FORTY-FIVE

Mayport Marina, Thursday, 1 May; 2130

Mike stretched out on the chaise longue in his bathing suit and sneakers and watched the boats go by on the intracoastal. The back porch of the boat was hot and humid in the early darkness. He sipped the remains of a gin and tonic, absently letting the cold glass sit and sweat on his bare midriff. Two piers over a couple was having an increasingly loud argument over whether or not one of them was going to leave in the morning. One of you leave tonight, he thought, and then we can restore the peace. He wished Diane were there; he badly needed somebody to talk to. The Admiral had probably gone back to his office and called the Bureau to get a new CO for the Goldsborough. Or, better, had Martinson do it. Martinson would like that.

He wondered about the Commodore, giving up so easily; it wasn’t like him. He had seemed genuinely convinced that there was something worth looking into. But he had folded like a napkin when the Admiral dismissed the whole thing. Preposterous. OK, maybe it was preposterous. But what if it were true? What if Mrs. Khadafi’s bouncing baby boy, Muammar, had sailed a submarine to Mayport to exact some vengeance. So it wasn’t a modern, atomic powered submarine. But after the Second World War the Russians had modelled their F series class on the last (and best) class of the German U-boat fleet. German submarines had sailed with impunity to the east coast of the United States, and farther than that during the war. They had lingered for forty-five day patrols, without support ships, and then sailed all the way back to occupied France. Routinely. Less capable American submarines had sailed all the way across the Pacific to conduct long patrols off China and Japan. The diesel boats were capable then, and more capable now. It was feasible.

But was it likely? That’s the rub, thought Mike. Would he do it? Would he risk war? Or was this simply a very high tech Arab suicide squad, steeled to deliver one fatal attack and then implode the boat at depth to guarantee anonymity and entrance to raghead heaven? Depending on where they made the attack, the boat would only have to evade for two hours at full underwater speed to reach the edge of the continental shelf, and then go down in 10,000 feet of water, to be lost forever in the ancient slime at the bottom of the sea.

It would be a terrorist attack on a grand scale, unless the Navy could find them and force them to the surface almost immediately in order to produce a suspect in hand. Otherwise, big explosions along the carrier’s side, mass confusion outside and in the harbor, escorts going everywhere, not knowing what had happened — which of the current skippers had ever seen a submarine torpedo go off under a ship? And the bad guy snaking seaward on his silent electric motors, hugging the bottom until he reached the acoustic safety of the swirling biomass of the Gulf Stream. If he actually got away into the Atlantic, all the guy had to do was get into the shipping lanes and go back to the Med among the hundreds of ships that traversed the Atlantic.

It was feasible. He kept coming back to it. It was feasible. It was possible. They ought to go out and take a look. They sure as hell ought to warn the Coral Sea group that there was the possibility of trouble when they came home.
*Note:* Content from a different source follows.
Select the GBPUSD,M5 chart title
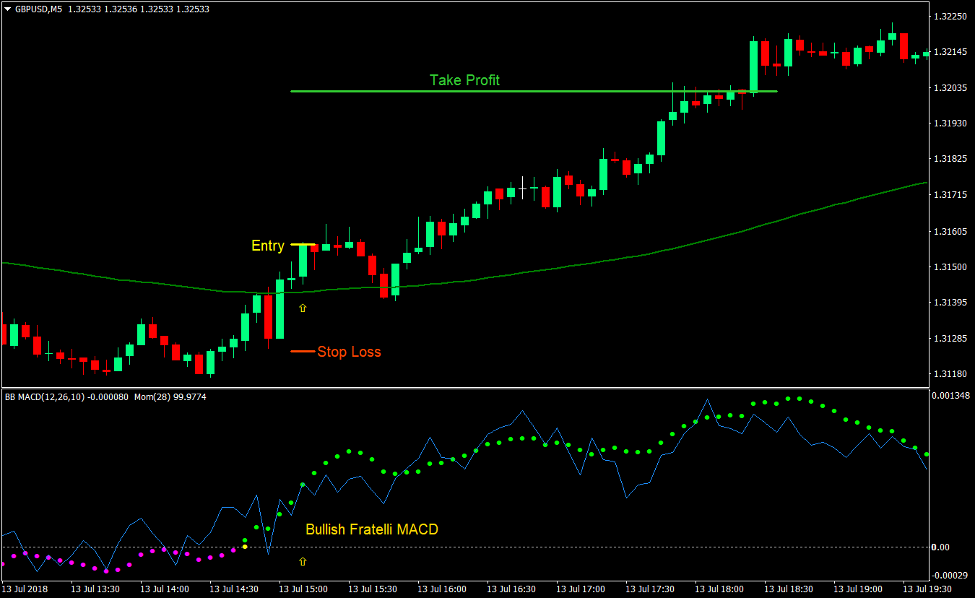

No way, the Admiral had said. No frigging way. We don’t have the money, we don’t have the assets, and I might look stupid. I might be wrong, but I will not look stupid. Mike shook his head in the darkness. The appearance of things had become so important. We don’t have any problems here, Boss. And if we do, tell ’em we don’t, and fix them, out of sight and behind the scenes, but we never, never, let it show. You gotta look good, regardless of whether or not you are good. Look good and everyone would smile, and say, yeah, good looking ship, smart crew, must be a top skipper. Unlike that weirdo that thought there was a submarine hiding out offshore. Some poor toad who had command of the oldest ship in the basin, the one they were going to decommission, the guy who never had to deploy and show his stuff with the first team overseas. So he dreams up this little fable about a submarine, gonna get some attention, some visibility. Gonna get relieved early and sent ashore was more likely. He drained the rest of his drink, and headed back inside to make another. He wished Diane would call.